「体罰で子供しつける」が許されない納得の理由

「体罰で子供しつける」が許されない納得の理由

「しつけ」や「教育」に体罰は必要ありません(写真:U-taka/PIXTA)

最近は教育現場などで体罰が行われると、批難されるようになってきた。だが、「体罰が子どものしつけに適切ではない理由」を明確に語れる人は少ないだろう。そこで今回は、児童精神科医・臨床心理士の姜昌勲(きょう まさのり)氏が「体罰を子どもに与えてはいけない理由」について詳しく解説する。

残念ながら、家庭や教育現場での体罰や虐待に関する悲しいニュースを目にすることが多々あります。たいていの加害者は「しつけ」や「教育」のためであると話しているようです。

こういう痛ましいニュースが話題になるたびに、インターネット上では「体罰は絶対にいけない」「多少の体罰はしつけや教育のために必要」という両方の意見が書き込まれます。この問題については、まず先に結論から言います。体罰は絶対にダメです。体罰には、次のようなたくさんのデメリットがあるからです。

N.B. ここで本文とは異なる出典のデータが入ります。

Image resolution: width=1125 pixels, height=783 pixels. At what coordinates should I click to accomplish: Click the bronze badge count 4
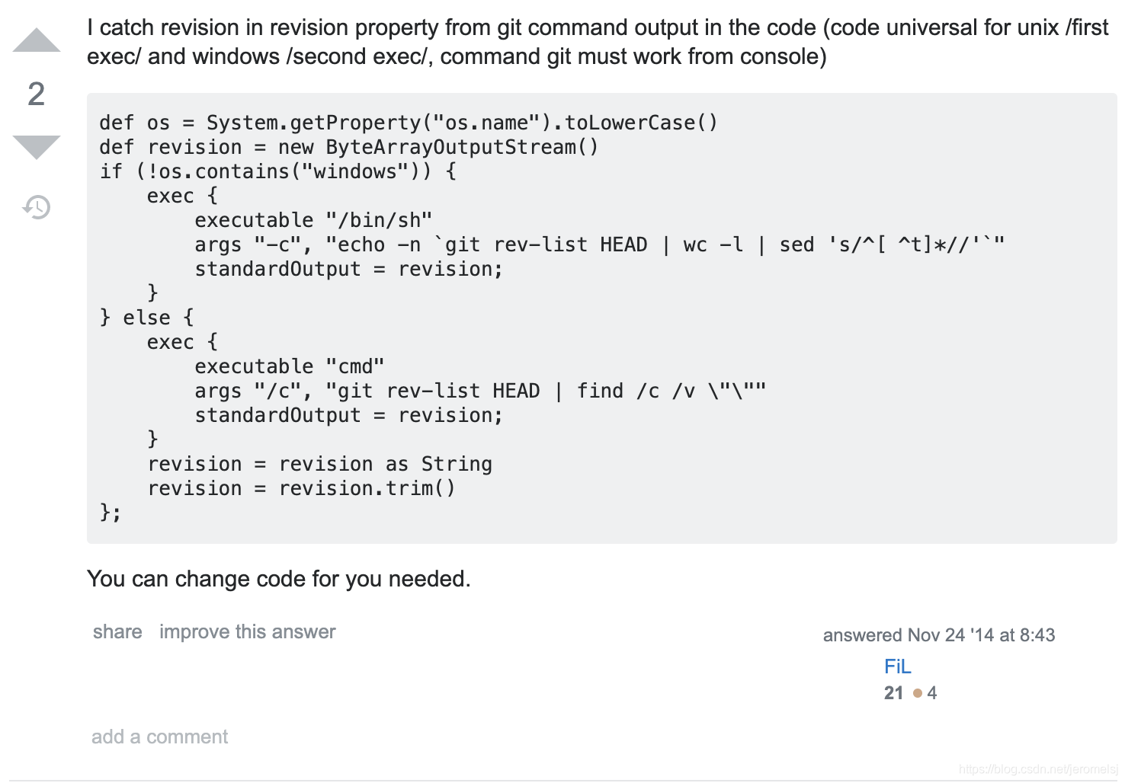pos(931,693)
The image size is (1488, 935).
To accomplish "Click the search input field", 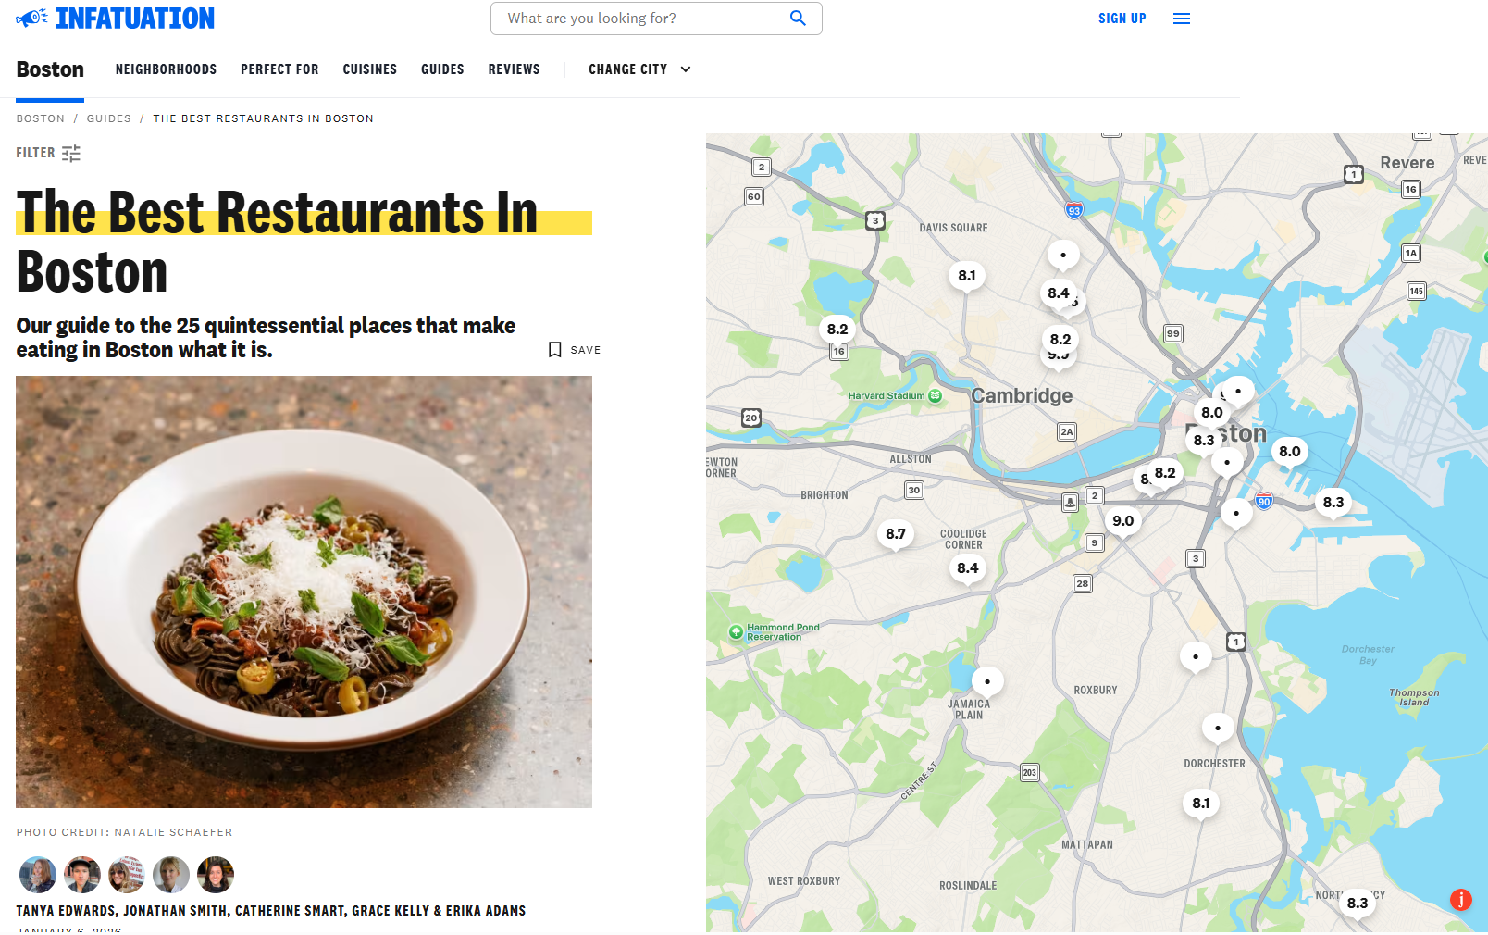I will (656, 19).
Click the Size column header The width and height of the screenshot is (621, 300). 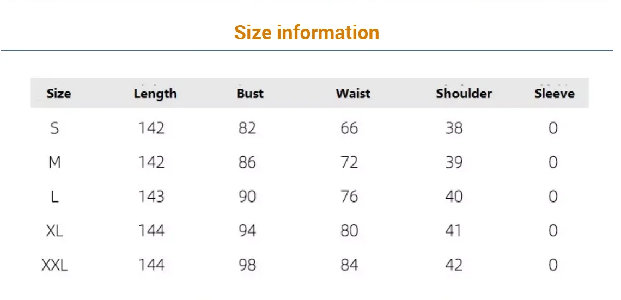tap(59, 94)
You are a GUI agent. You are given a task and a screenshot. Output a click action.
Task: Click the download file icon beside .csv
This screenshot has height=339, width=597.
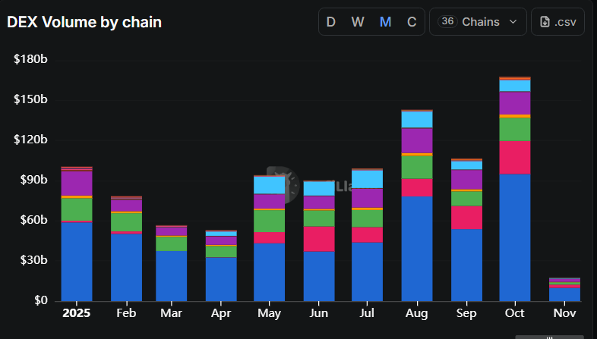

1つは、体罰と虐待の区別はつけられないこと。どこまでを教育やしつけの一部とするか、どこからを虐待とするか、線引きすることは不可能です。ルールを決めるときは、できる限り「曖昧さ」を排除する必要があります。曖昧なルールは、運用する側の都合のいいように、恣意的に利用される恐れがあるからです。

例えば、体罰を肯定する人は「よい体罰と悪い体罰がある」などと言いますが、誰がどう判断するのでしょうか? ひとたび「よい体罰」が容認されてしまえば、その境界線はどんどん拡大される危険性があります。